Selected extract =
The Limited Edition law which follows was enacted by the Georgia Legislature and became effective July 1, 1986. With the exception of a technical amendment in 1992, its provisions remain in full force and effect. The increased activity by the art collecting public in the purchase of fine art multiples during the last two decades led to the development of standards by print curators which then became the basis for the California Print Law passed in 1971. Subsequently, an Illinois Statute was passed which expanded upon the California Print Law. These statutes gave rise to the Georgia law. They are essentially full disclosure laws requiring vital information to be given to the purchaser putting them on an equal playing field. This kind of disclosure helps the purchaser avoid fakes, forgeries, unlimited editions and misstatements of information that may go to the scarcity and value of the limited edition artwork.

In summary, the Georgia law creates specific definitions applicable to multiples and obligates the art dealer, artist or auctioneer to supply this information to a perspective purchaser. The statute includes specific language which is required to be reproduced in advertising or at point of purchase. The remedies section of the Georgia statute allows a purchaser to recover the cost of the print with interest at the legal rate upon the return of the multiple in the same condition as when received. For willful violations, treble damages are available. The statute of limitations is one year after discovery, and, if discovery of the violation is not made within three years of the sale, then the purchaser’s remedies are extinguished. The Georgia statute also provides for the recovery of court costs, attorneys’ fees and, uniquely, expert witness fees. The purchaser retains all of his common law rights to proceed against the seller under traditional breach of warranty or fraud, or other applicable statutes. It is recommended that those potentially affected by this law should read the specific provisions of the statute.


10-1-430. Definitions.

As used in this part, the term:

(1) “Art dealer” means a person who is in the business of dealing exclusively or non-exclusively in fine art multiples, a person who by his occupation holds himself out as having knowledge or skill peculiar to fine art multiples or persons to whom that knowledge or skill may be attributed by his employment of an agent or other intermediary who by his occupation holds himself out as having that knowledge or skill, or an auctioneer who sells fine art multiples at public auction. The term shall not include consignors or principals of auctioneers unless such consignor or principals are otherwise specifically defined as art dealers by this paragraph.

(2) “Artist” means the person who created the image which is contained in or constitutes the master or who conceived of and approved the image which is contained in or constitutes the master.

(3) “Fine art multiple” or “multiple” means any print, positive or negative photograph, or similar art object produced in more than one copy. The term includes pages or sheets taken from books or magazine but shall not include books or magazines.

(4) “Limited edition” means fine art multiples produced from a master all of which are the same image and which bear numbers or other markings to denote the limited production thereof to a stated maximum number of multiples or which are otherwise held out as limited to a maximum number of multiples.

(5) “Master” means a printing plate, stone, block, screen, photographic negative, or other device which contains an image and is used to produce fine art object in multiples.

(6) “Person” means an individual, partnership, corporation, association, or other entity.

(7) “Print” means a multiple produced by, but not limited to, engraving, etching, woodcutting, lithography, and serigraphy and a multiple produced or developed from photographic negatives.

(A run of records)
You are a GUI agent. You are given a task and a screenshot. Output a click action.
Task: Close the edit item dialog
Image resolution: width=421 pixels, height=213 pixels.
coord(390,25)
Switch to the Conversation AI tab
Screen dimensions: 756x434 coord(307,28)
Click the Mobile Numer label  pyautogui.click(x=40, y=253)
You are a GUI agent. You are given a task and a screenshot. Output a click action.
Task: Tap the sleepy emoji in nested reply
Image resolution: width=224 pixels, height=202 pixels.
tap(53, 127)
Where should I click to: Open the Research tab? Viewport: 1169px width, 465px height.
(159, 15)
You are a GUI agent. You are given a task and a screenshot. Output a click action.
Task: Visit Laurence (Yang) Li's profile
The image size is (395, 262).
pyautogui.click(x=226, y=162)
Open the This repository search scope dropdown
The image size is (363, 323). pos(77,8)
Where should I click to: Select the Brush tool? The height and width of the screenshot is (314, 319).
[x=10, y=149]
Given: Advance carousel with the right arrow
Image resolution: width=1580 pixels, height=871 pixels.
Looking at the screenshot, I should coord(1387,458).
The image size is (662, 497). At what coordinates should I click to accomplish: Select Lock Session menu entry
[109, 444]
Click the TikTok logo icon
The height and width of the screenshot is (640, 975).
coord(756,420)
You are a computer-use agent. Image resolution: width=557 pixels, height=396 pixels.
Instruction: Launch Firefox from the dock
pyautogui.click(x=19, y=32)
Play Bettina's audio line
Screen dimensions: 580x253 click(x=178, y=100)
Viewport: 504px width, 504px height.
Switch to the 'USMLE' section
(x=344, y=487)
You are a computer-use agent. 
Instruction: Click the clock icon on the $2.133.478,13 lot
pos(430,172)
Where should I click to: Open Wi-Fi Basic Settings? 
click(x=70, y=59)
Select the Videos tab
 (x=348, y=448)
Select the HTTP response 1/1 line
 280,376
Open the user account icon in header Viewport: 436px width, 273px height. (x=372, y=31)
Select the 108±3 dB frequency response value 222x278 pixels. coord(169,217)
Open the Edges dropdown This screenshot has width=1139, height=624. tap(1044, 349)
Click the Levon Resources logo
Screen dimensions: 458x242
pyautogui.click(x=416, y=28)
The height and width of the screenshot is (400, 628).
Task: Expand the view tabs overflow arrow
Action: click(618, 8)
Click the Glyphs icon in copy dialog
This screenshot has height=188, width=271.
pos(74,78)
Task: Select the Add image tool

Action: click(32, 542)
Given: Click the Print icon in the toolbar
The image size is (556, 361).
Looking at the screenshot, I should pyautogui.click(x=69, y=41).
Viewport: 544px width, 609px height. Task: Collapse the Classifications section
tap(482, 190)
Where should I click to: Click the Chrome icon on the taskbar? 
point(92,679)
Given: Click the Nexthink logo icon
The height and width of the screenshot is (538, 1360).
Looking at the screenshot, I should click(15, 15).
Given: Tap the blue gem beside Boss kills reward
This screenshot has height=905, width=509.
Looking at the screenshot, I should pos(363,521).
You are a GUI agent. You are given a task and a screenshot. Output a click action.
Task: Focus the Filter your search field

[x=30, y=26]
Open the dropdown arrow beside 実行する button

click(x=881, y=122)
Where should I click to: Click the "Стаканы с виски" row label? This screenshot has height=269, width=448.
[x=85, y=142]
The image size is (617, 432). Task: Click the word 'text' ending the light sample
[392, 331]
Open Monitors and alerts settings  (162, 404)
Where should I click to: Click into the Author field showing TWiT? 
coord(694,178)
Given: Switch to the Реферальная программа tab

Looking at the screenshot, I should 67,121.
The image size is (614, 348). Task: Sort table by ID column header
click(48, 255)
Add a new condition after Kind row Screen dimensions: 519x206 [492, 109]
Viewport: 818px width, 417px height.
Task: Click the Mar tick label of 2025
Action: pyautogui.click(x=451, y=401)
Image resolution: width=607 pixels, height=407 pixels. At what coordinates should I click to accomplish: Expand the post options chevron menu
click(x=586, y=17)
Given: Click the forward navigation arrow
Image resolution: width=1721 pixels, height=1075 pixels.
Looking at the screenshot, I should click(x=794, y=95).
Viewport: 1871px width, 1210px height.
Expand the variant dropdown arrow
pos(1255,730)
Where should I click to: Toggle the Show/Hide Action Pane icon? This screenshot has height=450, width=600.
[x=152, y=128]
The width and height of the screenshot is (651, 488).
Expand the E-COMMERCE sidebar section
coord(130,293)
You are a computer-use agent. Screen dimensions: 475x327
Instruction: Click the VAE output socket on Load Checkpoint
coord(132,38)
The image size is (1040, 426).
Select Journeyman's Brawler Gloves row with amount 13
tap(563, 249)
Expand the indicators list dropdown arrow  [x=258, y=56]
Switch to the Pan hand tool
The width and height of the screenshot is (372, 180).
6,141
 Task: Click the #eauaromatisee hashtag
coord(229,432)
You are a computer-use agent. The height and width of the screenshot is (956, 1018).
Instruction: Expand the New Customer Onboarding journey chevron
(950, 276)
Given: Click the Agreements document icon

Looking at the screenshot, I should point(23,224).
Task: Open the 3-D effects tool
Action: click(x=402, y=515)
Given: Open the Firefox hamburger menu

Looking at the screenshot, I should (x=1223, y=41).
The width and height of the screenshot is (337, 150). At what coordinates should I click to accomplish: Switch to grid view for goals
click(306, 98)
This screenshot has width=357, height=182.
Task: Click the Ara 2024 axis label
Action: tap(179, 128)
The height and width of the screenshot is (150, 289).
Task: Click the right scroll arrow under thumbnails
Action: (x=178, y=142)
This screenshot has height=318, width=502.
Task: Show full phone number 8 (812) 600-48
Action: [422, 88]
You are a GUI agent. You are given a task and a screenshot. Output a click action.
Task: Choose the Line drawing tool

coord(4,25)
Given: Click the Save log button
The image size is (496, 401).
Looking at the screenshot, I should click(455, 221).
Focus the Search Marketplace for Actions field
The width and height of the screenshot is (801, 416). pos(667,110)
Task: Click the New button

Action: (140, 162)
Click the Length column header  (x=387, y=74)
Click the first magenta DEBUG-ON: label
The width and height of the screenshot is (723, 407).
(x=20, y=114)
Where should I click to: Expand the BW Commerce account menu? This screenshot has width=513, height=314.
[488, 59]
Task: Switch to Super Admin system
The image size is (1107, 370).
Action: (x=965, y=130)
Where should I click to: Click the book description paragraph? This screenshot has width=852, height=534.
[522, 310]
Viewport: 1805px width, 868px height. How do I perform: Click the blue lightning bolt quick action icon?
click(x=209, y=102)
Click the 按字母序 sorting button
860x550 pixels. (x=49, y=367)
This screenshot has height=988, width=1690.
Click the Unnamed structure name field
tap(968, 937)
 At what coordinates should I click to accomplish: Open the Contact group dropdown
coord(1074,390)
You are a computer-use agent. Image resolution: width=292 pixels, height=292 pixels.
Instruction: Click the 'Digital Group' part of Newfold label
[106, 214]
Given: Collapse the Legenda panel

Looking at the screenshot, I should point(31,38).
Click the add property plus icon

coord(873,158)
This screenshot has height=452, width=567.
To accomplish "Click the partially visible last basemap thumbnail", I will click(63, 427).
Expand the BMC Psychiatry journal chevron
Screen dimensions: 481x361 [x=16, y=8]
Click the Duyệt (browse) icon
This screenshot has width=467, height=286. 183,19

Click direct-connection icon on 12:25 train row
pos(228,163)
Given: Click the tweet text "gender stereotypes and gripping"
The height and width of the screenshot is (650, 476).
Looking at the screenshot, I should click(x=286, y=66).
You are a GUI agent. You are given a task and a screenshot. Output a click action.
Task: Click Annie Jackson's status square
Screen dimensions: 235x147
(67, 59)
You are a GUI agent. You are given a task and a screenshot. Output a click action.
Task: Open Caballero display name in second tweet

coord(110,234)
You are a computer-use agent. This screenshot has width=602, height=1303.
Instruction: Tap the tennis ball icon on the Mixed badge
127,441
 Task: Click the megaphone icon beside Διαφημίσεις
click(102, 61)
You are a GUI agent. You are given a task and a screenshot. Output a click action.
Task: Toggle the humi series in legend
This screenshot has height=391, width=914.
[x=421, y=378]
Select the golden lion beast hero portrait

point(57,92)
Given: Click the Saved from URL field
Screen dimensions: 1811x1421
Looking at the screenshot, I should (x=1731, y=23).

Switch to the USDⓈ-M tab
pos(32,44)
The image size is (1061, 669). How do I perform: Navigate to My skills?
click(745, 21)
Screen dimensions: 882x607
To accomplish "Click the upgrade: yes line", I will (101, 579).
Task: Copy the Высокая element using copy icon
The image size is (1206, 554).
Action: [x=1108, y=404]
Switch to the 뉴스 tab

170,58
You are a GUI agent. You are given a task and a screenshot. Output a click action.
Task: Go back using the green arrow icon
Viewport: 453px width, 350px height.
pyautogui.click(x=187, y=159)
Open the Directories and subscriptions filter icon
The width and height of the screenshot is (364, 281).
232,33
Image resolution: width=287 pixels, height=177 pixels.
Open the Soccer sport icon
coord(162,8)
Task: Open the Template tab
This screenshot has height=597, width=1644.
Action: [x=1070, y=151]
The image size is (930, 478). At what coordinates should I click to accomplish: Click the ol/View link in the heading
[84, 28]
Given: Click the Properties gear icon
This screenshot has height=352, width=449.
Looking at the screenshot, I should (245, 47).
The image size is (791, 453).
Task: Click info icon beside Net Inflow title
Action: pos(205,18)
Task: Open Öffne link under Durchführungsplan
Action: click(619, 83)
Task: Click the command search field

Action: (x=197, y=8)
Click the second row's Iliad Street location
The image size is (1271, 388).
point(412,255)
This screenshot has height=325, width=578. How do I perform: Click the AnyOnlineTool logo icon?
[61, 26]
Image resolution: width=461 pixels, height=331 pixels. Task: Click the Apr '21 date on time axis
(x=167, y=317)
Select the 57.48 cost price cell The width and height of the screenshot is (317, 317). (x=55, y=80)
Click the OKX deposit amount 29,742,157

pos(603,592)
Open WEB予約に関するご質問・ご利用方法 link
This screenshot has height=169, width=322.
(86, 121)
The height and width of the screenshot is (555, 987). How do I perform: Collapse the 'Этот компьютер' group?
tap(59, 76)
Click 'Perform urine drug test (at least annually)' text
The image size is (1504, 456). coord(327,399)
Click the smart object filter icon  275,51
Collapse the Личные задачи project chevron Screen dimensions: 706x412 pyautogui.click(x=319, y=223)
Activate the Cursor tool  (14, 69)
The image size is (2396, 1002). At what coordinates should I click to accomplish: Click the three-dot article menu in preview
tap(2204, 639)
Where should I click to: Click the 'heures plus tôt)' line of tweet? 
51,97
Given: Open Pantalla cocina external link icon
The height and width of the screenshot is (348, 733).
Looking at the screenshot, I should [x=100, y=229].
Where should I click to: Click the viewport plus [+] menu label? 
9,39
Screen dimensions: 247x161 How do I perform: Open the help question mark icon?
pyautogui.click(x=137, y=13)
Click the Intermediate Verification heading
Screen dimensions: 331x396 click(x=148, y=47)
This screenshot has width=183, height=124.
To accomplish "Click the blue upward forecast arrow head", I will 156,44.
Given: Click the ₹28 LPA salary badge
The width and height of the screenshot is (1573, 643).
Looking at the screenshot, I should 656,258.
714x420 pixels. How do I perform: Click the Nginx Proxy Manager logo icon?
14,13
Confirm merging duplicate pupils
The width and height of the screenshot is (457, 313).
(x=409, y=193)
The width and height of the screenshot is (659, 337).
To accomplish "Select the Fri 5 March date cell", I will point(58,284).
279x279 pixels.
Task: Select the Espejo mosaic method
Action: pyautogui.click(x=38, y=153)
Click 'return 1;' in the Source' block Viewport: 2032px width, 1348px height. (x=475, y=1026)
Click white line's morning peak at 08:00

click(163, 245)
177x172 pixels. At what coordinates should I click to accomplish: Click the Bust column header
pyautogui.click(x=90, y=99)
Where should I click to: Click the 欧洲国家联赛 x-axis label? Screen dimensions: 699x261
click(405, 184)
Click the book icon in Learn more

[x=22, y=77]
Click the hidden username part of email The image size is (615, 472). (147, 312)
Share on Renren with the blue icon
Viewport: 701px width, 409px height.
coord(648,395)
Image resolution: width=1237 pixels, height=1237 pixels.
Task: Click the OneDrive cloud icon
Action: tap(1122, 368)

Exercise tasks =
1. Please duplicate the passage on Georgia's limited edition law between "10-1-430. Definitions." and "constitutes the master.", inclusive.
2. Set down the records between the line holding "Given: Click the ₹28 LPA salary badge" and the last line of the records, inclusive.

Results =
1.
10-1-430. Definitions.

As used in this part, the term:

(1) “Art dealer” means a person who is in the business of dealing exclusively or non-exclusively in fine art multiples, a person who by his occupation holds himself out as having knowledge or skill peculiar to fine art multiples or persons to whom that knowledge or skill may be attributed by his employment of an agent or other intermediary who by his occupation holds himself out as having that knowledge or skill, or an auctioneer who sells fine art multiples at public auction. The term shall not include consignors or principals of auctioneers unless such consignor or principals are otherwise specifically defined as art dealers by this paragraph.

(2) “Artist” means the person who created the image which is contained in or constitutes the master or who conceived of and approved the image which is contained in or constitutes the master.

2.
Given: Click the ₹28 LPA salary badge
The width and height of the screenshot is (1573, 643).
Looking at the screenshot, I should 656,258.
714x420 pixels. How do I perform: Click the Nginx Proxy Manager logo icon?
14,13
Confirm merging duplicate pupils
The width and height of the screenshot is (457, 313).
(x=409, y=193)
The width and height of the screenshot is (659, 337).
To accomplish "Select the Fri 5 March date cell", I will point(58,284).
279x279 pixels.
Task: Select the Espejo mosaic method
Action: pyautogui.click(x=38, y=153)
Click 'return 1;' in the Source' block Viewport: 2032px width, 1348px height. (x=475, y=1026)
Click white line's morning peak at 08:00

click(163, 245)
177x172 pixels. At what coordinates should I click to accomplish: Click the Bust column header
pyautogui.click(x=90, y=99)
Where should I click to: Click the 欧洲国家联赛 x-axis label? Screen dimensions: 699x261
click(405, 184)
Click the book icon in Learn more

[x=22, y=77]
Click the hidden username part of email The image size is (615, 472). (147, 312)
Share on Renren with the blue icon
Viewport: 701px width, 409px height.
coord(648,395)
Image resolution: width=1237 pixels, height=1237 pixels.
Task: Click the OneDrive cloud icon
Action: tap(1122, 368)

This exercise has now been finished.